— Start PASSAGE SHOWN —

## vLLM-LMI Mixtral-8x7B-DPO-AWQ deployment guide

### In this tutorial, you will use vllm backend of Large Model Inference(LMI) DLC to deploy Mixtral-8x7B-DPO-AWQ and run inference with it.

Please make sure the following permission granted before running the notebook:

* S3 bucket push access
* SageMaker access




### Step 1: Let's bump up SageMaker and import stuff

In [1]:
%pip install sagemaker --upgrade  --quiet

Note: you may need to restart the kernel to use updated packages.


In [None]:
%pip install transformers sentencepiece --upgrade  --quiet

In [2]:
import boto3
import sagemaker
from sagemaker import Model, image_uris, serializers, deserializers

role = sagemaker.get_execution_role()  # execution role for the endpoint
sess = sagemaker.session.Session()  # sagemaker session for interacting with different AWS APIs
region = sess._region_name  # region name of the current SageMaker Studio environment
account_id = sess.account_id()

— End PASSAGE SHOWN —
— Start DATASET EXCERPT —

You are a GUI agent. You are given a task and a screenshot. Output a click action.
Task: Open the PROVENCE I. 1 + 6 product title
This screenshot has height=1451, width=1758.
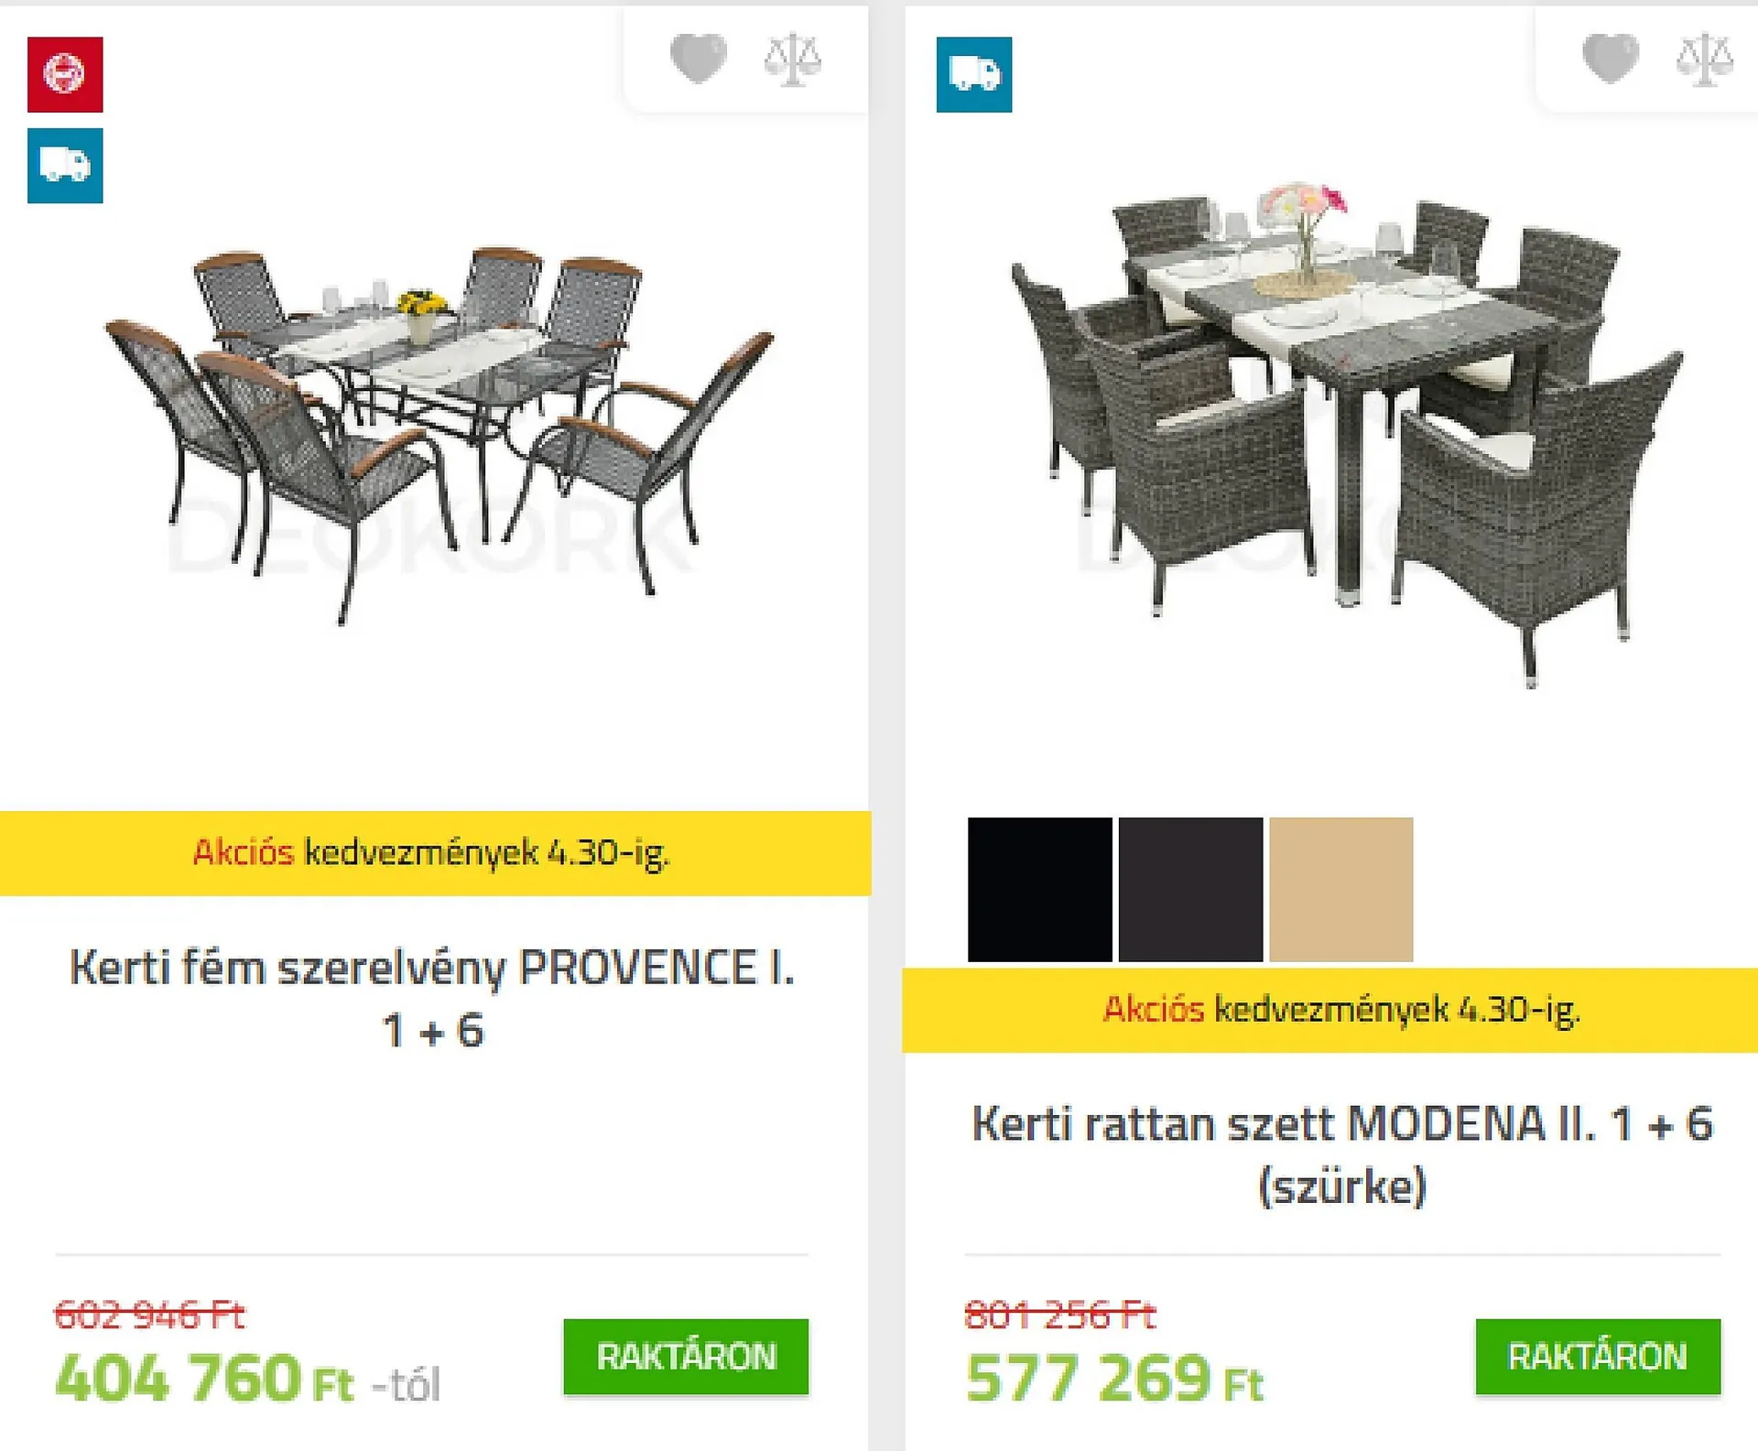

— End DATASET EXCERPT —

#### PARTS OF THE EXERCISE:
• a. In the Mixtral deployment guide, which backend of the Large Model Inference DLC is used to deploy the model?
• b. Please list every name that the Mixtral deployment guide imports from the sagemaker package.
• c. Repeat the Mixtral deployment guide word for word, starting with "Please make sure" and going on through "use updated packages.".

#### SOLUTIONS:
• a. The vllm backend.

• b. Model, image_uris, serializers, deserializers

• c.
Please make sure the following permission granted before running the notebook:

* S3 bucket push access
* SageMaker access




### Step 1: Let's bump up SageMaker and import stuff

In [1]:
%pip install sagemaker --upgrade  --quiet

Note: you may need to restart the kernel to use updated packages.